§ **WORK REQUIRED**
Could you reproduce every row below word for word, leaving out the pictures?
[start DATA PROVIDED]
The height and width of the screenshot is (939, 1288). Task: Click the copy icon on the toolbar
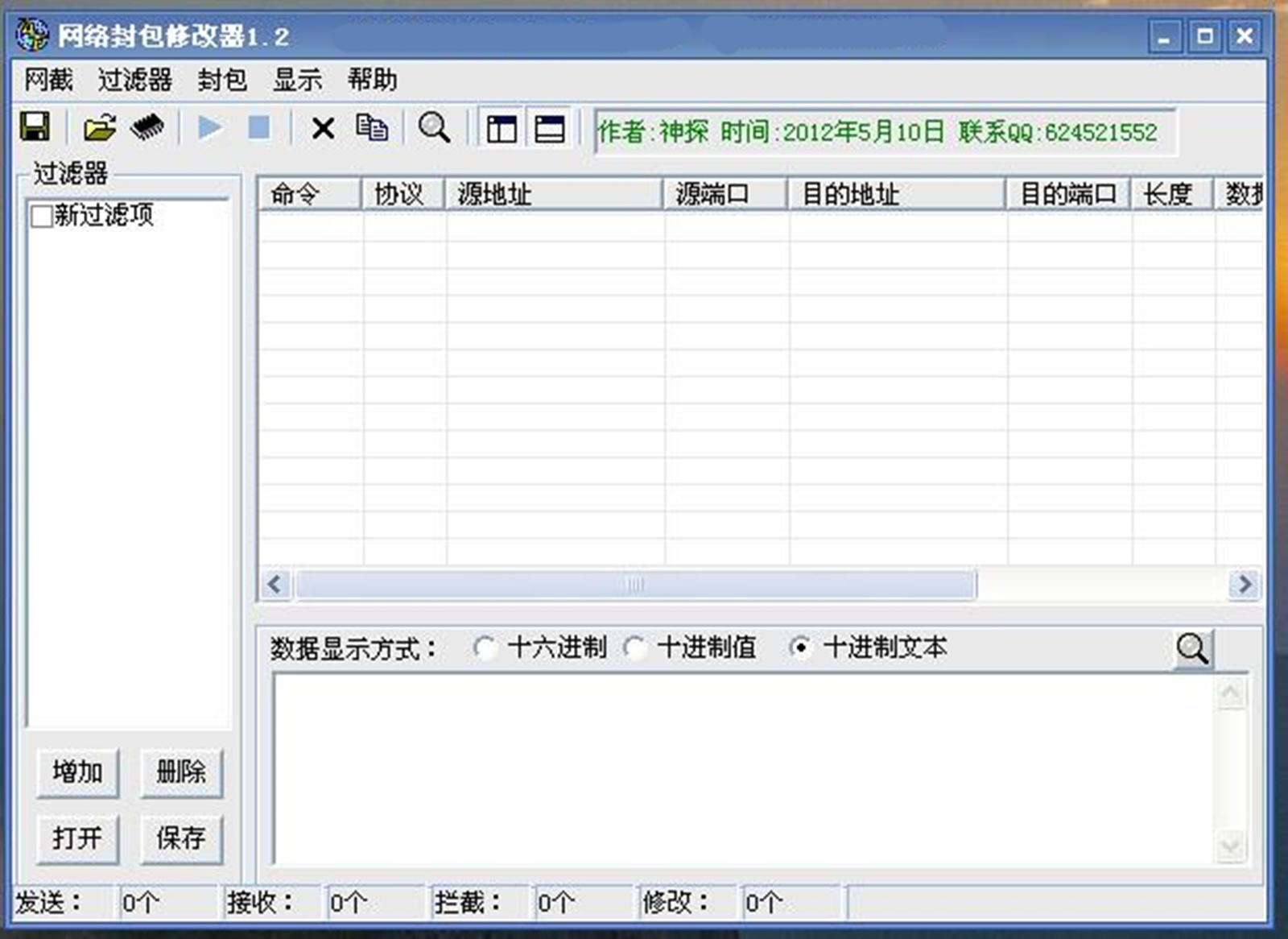coord(373,127)
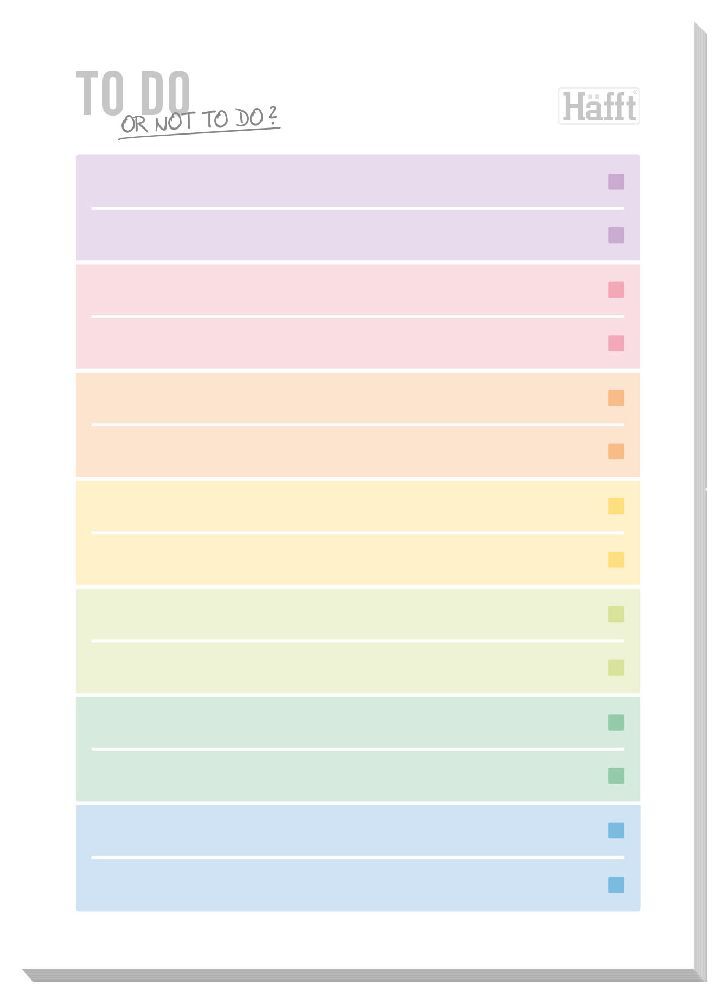Select the upper yellow checkbox
The image size is (727, 1000).
(615, 506)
[end DATA PROVIDED]
§ **COMPLETED TASK**
The height and width of the screenshot is (939, 1288). Task: Click the copy icon on the toolbar
coord(373,127)
Select the upper yellow checkbox
The image size is (727, 1000).
(615, 506)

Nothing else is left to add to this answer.